Reading text>
I feel like I have that too. I worry and worry about who I have helped at my job and if I am unable to help them since I am typically the last option. My boss when we have our weekly run downs always reminds me that we need to stay focused and not to become emotionally attached. She says I lose sleep over worry over someone I just spent an hour with trying to figure out how they will make ends meet next month. It hurts me inside when I tell someone bad news. My quarterly area of improvement is literally be blunt and not try and fix people's lives after our interaction.
That's usually a self reflection... And nothing wrong with that. Know your limits and boundaries.. And take courses and educate yourself but don't play the victim whe. You do this on your own and can't stop yourself, because that becomes about you and not the other person.
this is where the carer needs to ensure that they're prioritising their own self-care. As they say, "you can't give, what you don't have". It's not selfish, it's self-care. It's a lesson I had to learn the hard way too. We may want to make someone else's life better - but we can only guide them - they must take the steps themselves. <3
If you look through the pics and read carefully... This isn't the same thing. Ur concern is irrelevant and has to do with a doctor that was over empathetic. Teachers need to be empathetic. Doctors don't...
I had a very unstable and terrible childhood growing up and one day I stayed home from school cause my mom gave me 2 black eyes. I think I was about in 3rd grade. Well anyways. When I went back to school one of the teacher caught me eating breakfast in the cafeteria and she leaned down and asked. "are you being hurt at home.?" Instantly I could hear my moms voice in my head telling me if I said anything i would mess it all up and my little brothers and sister would get taken away and it would be all my fault. As soon as clicked back into the conversation I burst out in tears. I don't know why I said what I said but in the midst of tears I said "I don't know." To this day I wish someone would have dug a little deeper. Maybe these methods will improve mentally struggling children feel safe and know its okay to talk about things. Teachers should really sense when things are off.
I'm so sorry. I hope things are better for you and you are feeling better now.
Panda Baller - been in your shoes. I am SO sorry that the adults didn't pay attention. Too often, they don't realise that the threats of even worse treatment, stops kids (especially young kids) from saying anything. The adults SHOULD have known better and DONE better. Shame on them. I hope you've found the peace you absolutely deserve. In solidarity, I stand. <3
So sorry this happened to you and that teacher didn't lead well with the question. This isn't the same though
Jesus. It's almost as if I wrote that myself. My parents were both police officers and I feared no one would believe me if I spoke up and asked for help. My sisters and I were terrified of my dad and my mom didnt protect us. We were failed by many teachers who saw marks and never asked because they themselves couldn't/wouldn't believe we were abused by a police officer. I tremble every time I get pulled over simply because i see my dad.
My thought on this is that it's great, but isn't it not quite anonymous if the students have to go up and put a post-it in front of their classmates? If your friends see you putting your post-it, maybe you'd not put it where it truly belongs? I wonder if there's a less anxiety-inducing version?
That's exactly how I feel about it too. It is truly a good initiative and I'm glad if it works. But trying to picture up such a thing done at my high school back when I was in, it would just make me avoid the whole thing.

Record set>
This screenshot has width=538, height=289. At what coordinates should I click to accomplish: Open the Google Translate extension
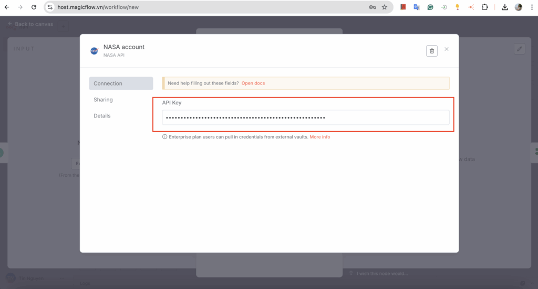click(x=417, y=7)
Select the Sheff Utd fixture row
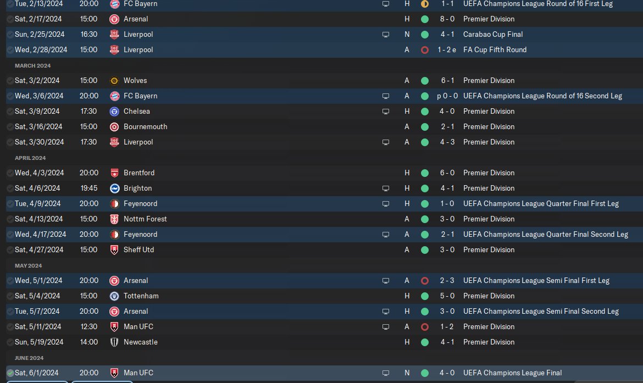Image resolution: width=643 pixels, height=383 pixels. pyautogui.click(x=324, y=249)
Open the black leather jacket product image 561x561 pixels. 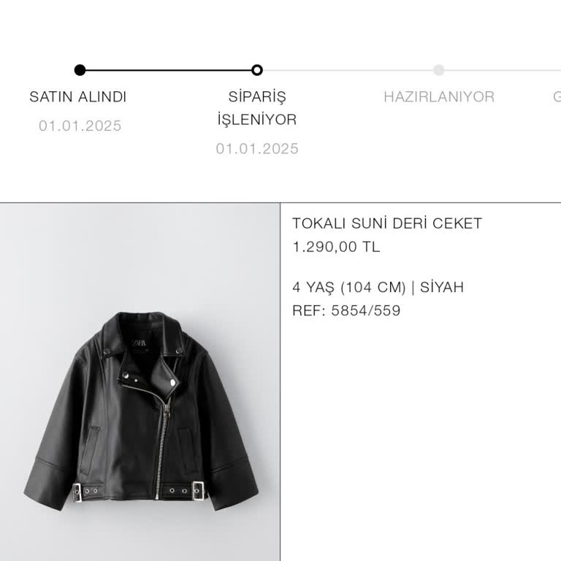[140, 382]
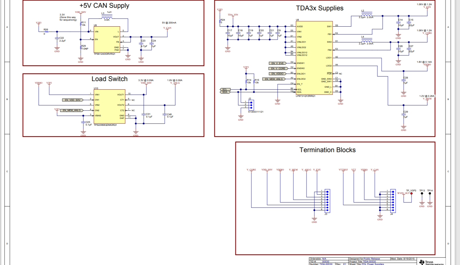The width and height of the screenshot is (460, 265).
Task: Select the J4 termination header connector
Action: [x=393, y=201]
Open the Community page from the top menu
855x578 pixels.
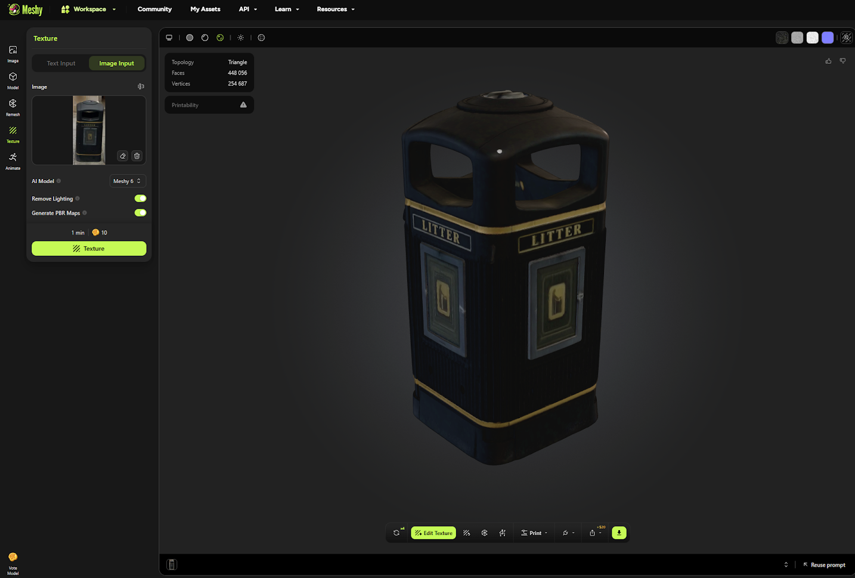154,9
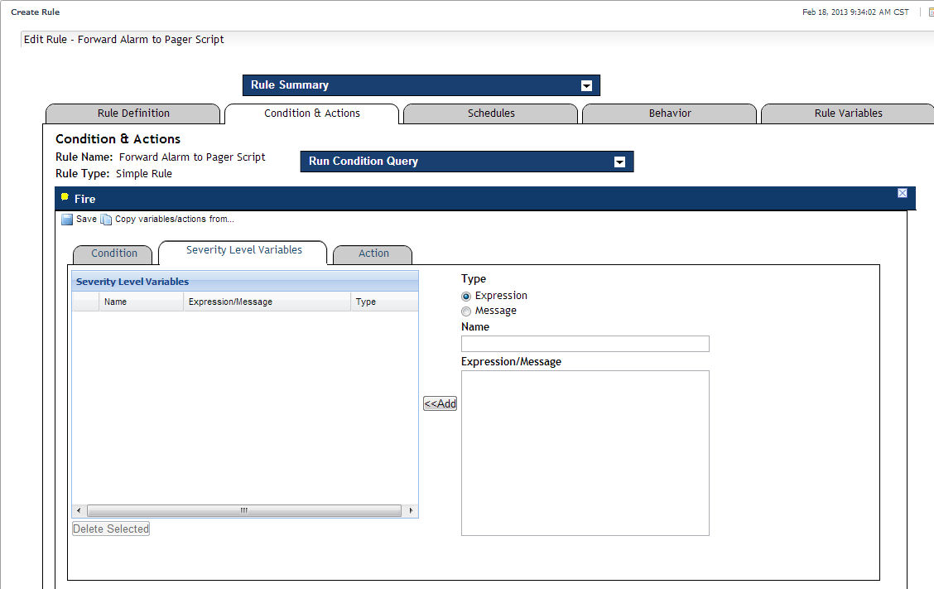Click the yellow Fire severity icon

pos(65,197)
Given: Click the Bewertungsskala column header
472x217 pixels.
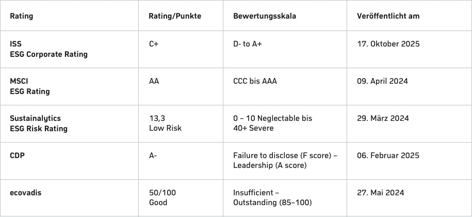Looking at the screenshot, I should click(265, 16).
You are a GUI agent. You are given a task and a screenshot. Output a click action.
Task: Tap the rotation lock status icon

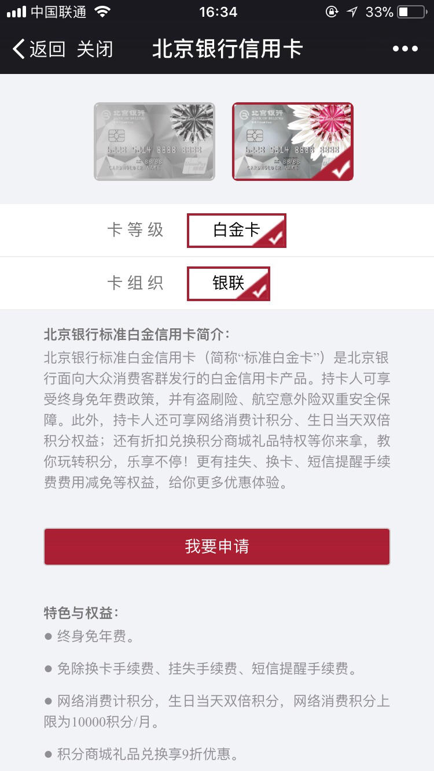[332, 12]
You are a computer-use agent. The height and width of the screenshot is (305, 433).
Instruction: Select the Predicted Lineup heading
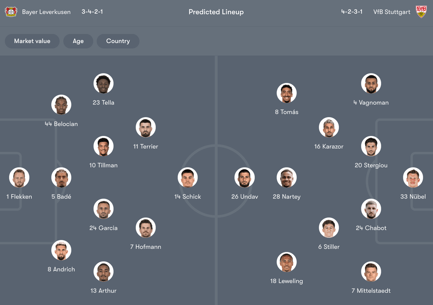pyautogui.click(x=216, y=12)
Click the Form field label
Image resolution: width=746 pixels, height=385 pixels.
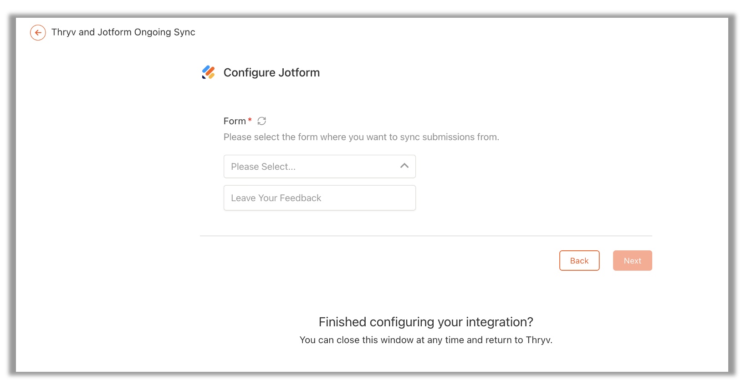[235, 121]
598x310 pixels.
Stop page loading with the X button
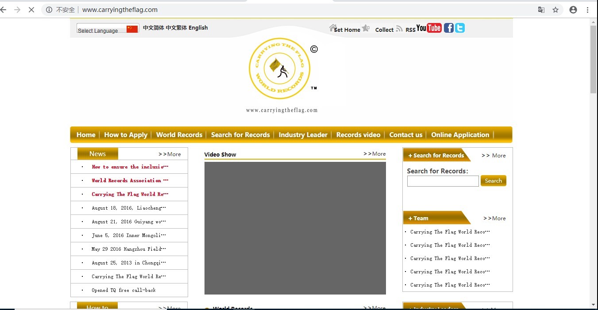click(x=31, y=10)
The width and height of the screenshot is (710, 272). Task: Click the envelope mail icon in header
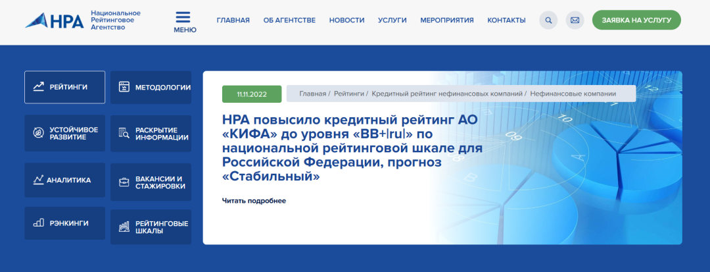575,20
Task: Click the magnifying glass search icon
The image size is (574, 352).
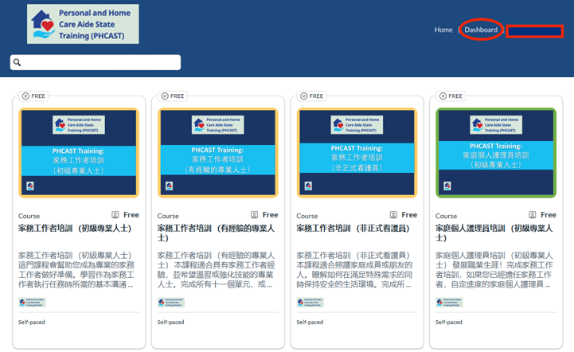Action: [x=17, y=62]
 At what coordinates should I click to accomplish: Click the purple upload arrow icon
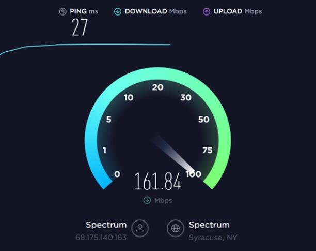click(x=207, y=11)
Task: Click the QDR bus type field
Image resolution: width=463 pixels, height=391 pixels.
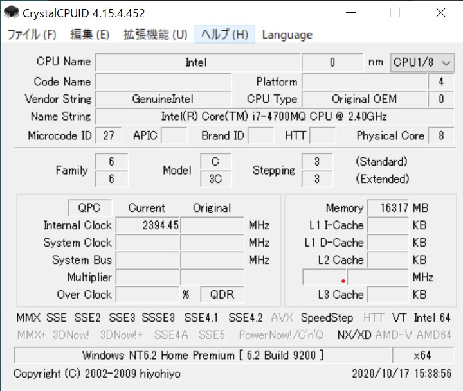Action: click(x=222, y=295)
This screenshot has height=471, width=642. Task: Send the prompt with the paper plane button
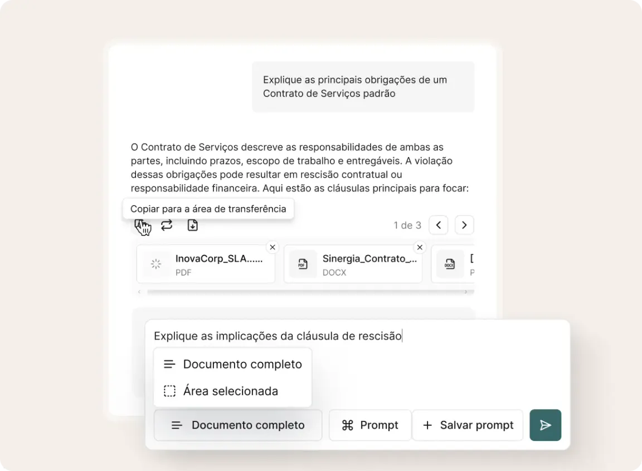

Your task>
Please rewrite the paragraph starting "I feel like I have that too" in the comment thread as a short bulleted list that keeps its main facts.

Answer for this exercise>
- The writer worries about the people they have helped at work, and about whether they can help them at all, since the writer is typically the last option.
- At their weekly run downs, the writer's boss reminds them to stay focused and not become emotionally attached.
- The boss says the writer loses sleep worrying over someone after spending an hour figuring out how that person will make ends meet next month.
- Telling someone bad news hurts the writer inside.
- The writer's quarterly area of improvement is to be blunt and not try to fix people's lives after the interaction.